## Direction a
Copy the records below line for line, with their wording unchanged, and leave the pictures out of your copy.

That's a touch more invigorating than having a rivalry with, say, the Buffalo Sabres or the Florida Panthers.

Here's the million dollar question: Will Ruutu take a run at Crosby when the opportunity provides itself?

This will probably answer your question...


After the rookies are done scuffling around in Kitchener-Waterloo this weekend, the real Senators training camp basically gets underway on Monday, when the team holds its annual Charity golf tournament and then reports for physicals on Tuesday, about a week earlier than 26 other NHL teams who will start up later on in the week or the following Monday. The Senators, Penguins, Lightning and the Rangers are starting early so they can open the season in Europe.

The full training camp sked can be viewed here.

Friday, September 12, 2008

Redden Settling Into NYC

Strange coincidence:

Wade Redden's locker stall at the MSG training rink is next to Martin Straka, one of the players he was traded for (along with Bryan Berard) back in 1996 when he became a member of the Senators.

Though Redden was unceremoniously booed out of town by the often fickle and long-term memory afflicted Ottawa fans, Glen Sather still thinks Redden can be a top echelon defenseman in the NHL.

"In our opinion, he's the best first-passer in the game today," Sather said, envisioning Redden on the left point of the Rangers' power play.


I'm inclined to agree with Sather on this one.

## Direction b
According to the Senators passage, why does the team's training camp begin about a week before those of 26 other NHL teams?

## Records to process
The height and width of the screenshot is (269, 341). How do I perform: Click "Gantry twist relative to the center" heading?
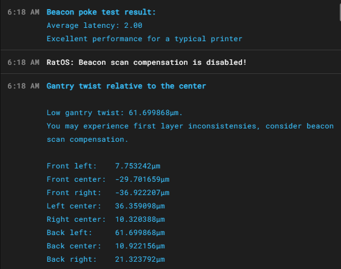(x=126, y=86)
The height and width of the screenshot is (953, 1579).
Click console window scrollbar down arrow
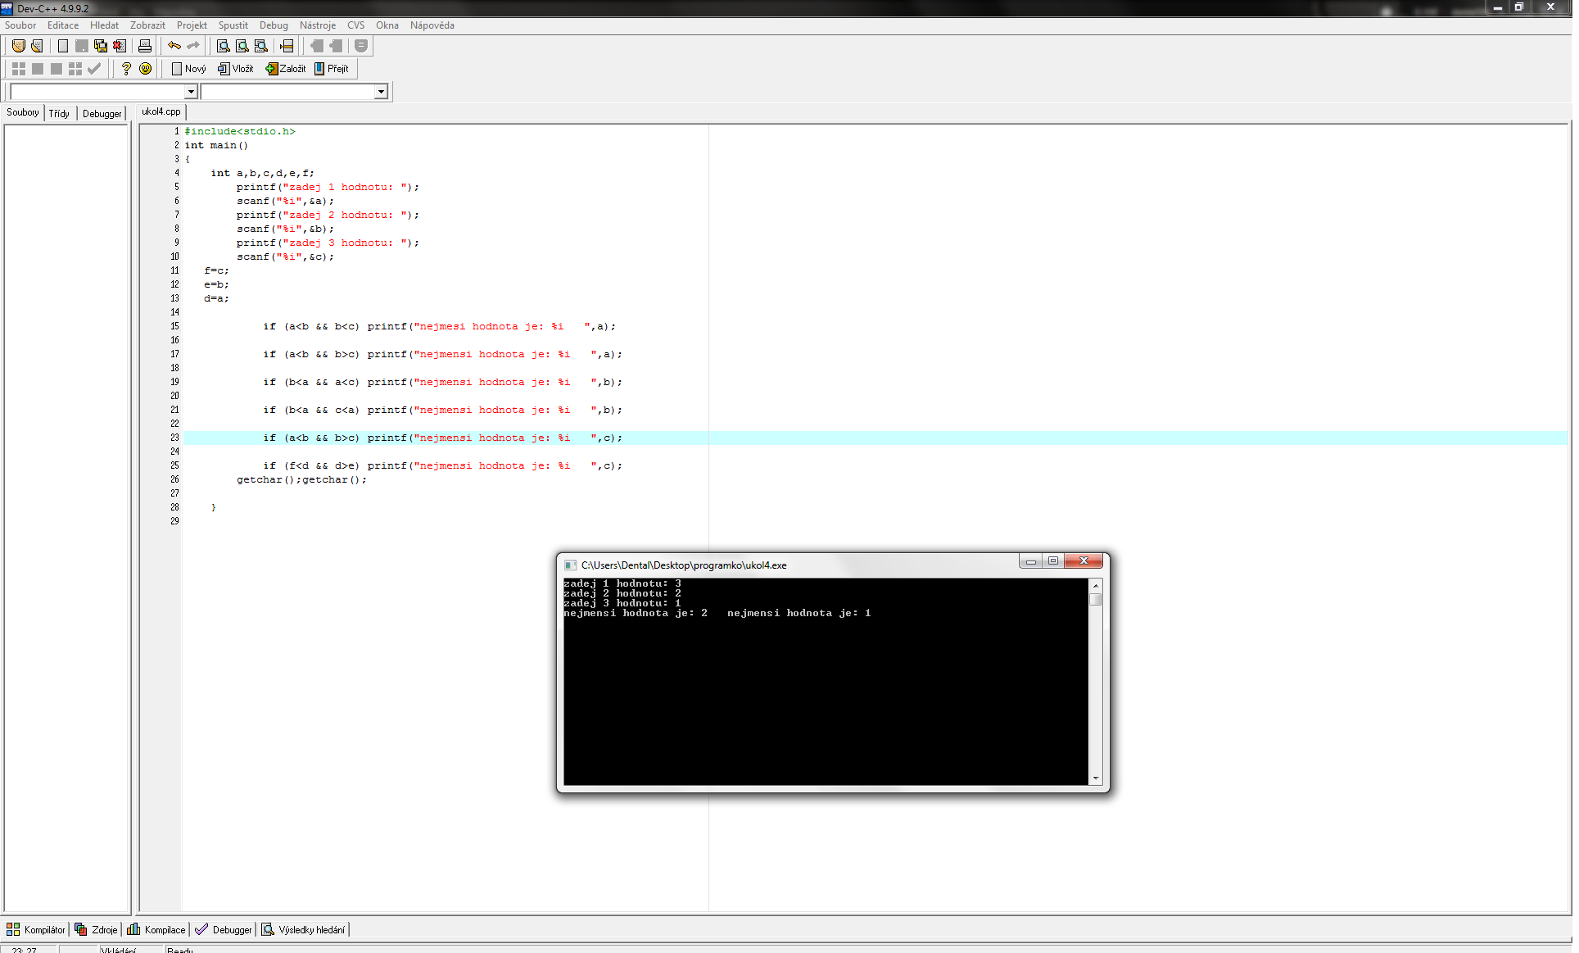1096,778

## Written solution a
The height and width of the screenshot is (269, 341). How do I perform: Click "Gantry twist relative to the center" heading?
(x=126, y=86)
The height and width of the screenshot is (953, 1579).
Click console window scrollbar down arrow
1096,778

## Written solution b
The Senators start early so they can open the season in Europe. The Penguins, Lightning and Rangers are starting early for the same reason.